Long after he left her, Parker sat on the living room floor. She could smell him still. His cologne was still lingering in the room. His voice echoed in her mind and heart. Parker promised herself that never would a day go by that she didn’t tell her children about the greatest grandda in the world. They’d know Parker Daniel Brooks as well as she did, because she was going to make sure of it.
When the chimes of the clock struck again, Parker made her way up to their bedroom. Tholan was on their bed, reading a book, and Heather was curled up beside him. It looked as if he had been reading to her about the Robinson family and their trials, and she’d fallen asleep, but Tholan kept reading. For all she knew, he might have known the author.
Crawling in to be with her little family, she held her daughter while Tholan read to her too. Before long, she was sound asleep. And there were no demons to bother her ever again.
Chapter 12
Fifteen years later, Christmas season
Tholan watched his love as she danced on the stage. He knew better than to try and keep up with her with his camera. She was beautifully fast, skimming over the stage. But she was stunning, and she knew the steps to the music like she did her own name. When the dance she was in came to an end, he knew that he’d have just enough time to go to the back room and hug her before the rest of the actors and dancers beat him to it. His daughter, Heather, had danced into the hearts of so many, but she only held his heart in her own. For now, anyway.
Hugging her tightly, Tholan told her, as
he did every time he came to see her perform, that she’d been the best on stage. And just like all the times before, she told him that he was silly. When her mom and the rest of her siblings joined them, Tholan stood back and allowed them time with the star of the show.
“I’m sort of sad that this is the last night of the show.” It was Christmas Eve, and the entire family had taken an entire floor of a hotel in New York to watch Heather’s last night on stage this year. “But the good news is, I’ve been asked to come back and try out next year.”
She’d be the star again, and Tholan wanted to tell her that, but to do so, he knew, would jinx it for her. He had no idea why she thought that, but he had learned to keep his opinions to himself when it came to her and dancing.
As they were leaving the theater, Brooks, her little brother, told her that he had gotten her some flowers. But like Tholan, he’d left them at the hotel. As they were trying to cross the street, the traffic heavy even for as late as it was, Tholan kept an eye on his family.
He had four daughters now and two boys, one of those his biological son. But they were all, as far as he and Parker were concerned, a biological part of them. Each of them had come to the two of them with some sort of issue, from being abused to just being abandoned. Brooks was the only infant that they’d ever had—again, so far.

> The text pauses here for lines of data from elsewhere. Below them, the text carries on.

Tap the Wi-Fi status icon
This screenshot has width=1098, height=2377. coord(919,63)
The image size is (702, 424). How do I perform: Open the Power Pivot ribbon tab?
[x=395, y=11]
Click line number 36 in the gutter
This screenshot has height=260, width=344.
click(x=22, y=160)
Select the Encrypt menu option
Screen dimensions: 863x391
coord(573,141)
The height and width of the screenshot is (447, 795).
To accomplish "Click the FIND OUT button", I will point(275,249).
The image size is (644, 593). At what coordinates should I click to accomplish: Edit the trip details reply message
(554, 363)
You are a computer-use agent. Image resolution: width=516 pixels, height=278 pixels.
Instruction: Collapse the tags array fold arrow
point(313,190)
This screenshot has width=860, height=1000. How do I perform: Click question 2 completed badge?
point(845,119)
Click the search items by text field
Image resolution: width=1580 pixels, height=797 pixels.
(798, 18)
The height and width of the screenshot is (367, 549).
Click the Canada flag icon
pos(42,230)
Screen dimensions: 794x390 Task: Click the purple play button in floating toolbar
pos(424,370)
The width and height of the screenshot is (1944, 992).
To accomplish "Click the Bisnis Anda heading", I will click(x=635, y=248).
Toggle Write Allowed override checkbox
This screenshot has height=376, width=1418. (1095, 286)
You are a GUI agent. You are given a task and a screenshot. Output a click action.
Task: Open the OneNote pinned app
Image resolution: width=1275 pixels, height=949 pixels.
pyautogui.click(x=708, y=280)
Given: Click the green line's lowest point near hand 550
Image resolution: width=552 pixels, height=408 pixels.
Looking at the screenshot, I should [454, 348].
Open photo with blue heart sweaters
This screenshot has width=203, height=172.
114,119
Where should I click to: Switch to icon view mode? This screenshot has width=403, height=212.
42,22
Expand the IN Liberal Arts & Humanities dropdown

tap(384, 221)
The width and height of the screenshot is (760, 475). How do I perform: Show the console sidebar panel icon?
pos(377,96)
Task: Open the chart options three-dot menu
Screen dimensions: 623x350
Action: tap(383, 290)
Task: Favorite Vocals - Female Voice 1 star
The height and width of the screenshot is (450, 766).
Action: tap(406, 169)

Dinner was a late affair tonight. As they took their seats, he noticed that not only was Michael there, but also Boss. Hugging them all, Heather flew from one person to the next before Parker was able to get her to have a seat. After Boss left them, claiming that he had work to do, Michael sat for a time and told them how much he’d enjoyed the play. He’d never seen it before.
“I have decided that I shall try and get time to see more of such things. It’s calming, is it not, just to watch the story unfold? I have known the author of the play you were in, Heather, and I think that even he would have enjoyed the way that you and the troupe brought it to life.”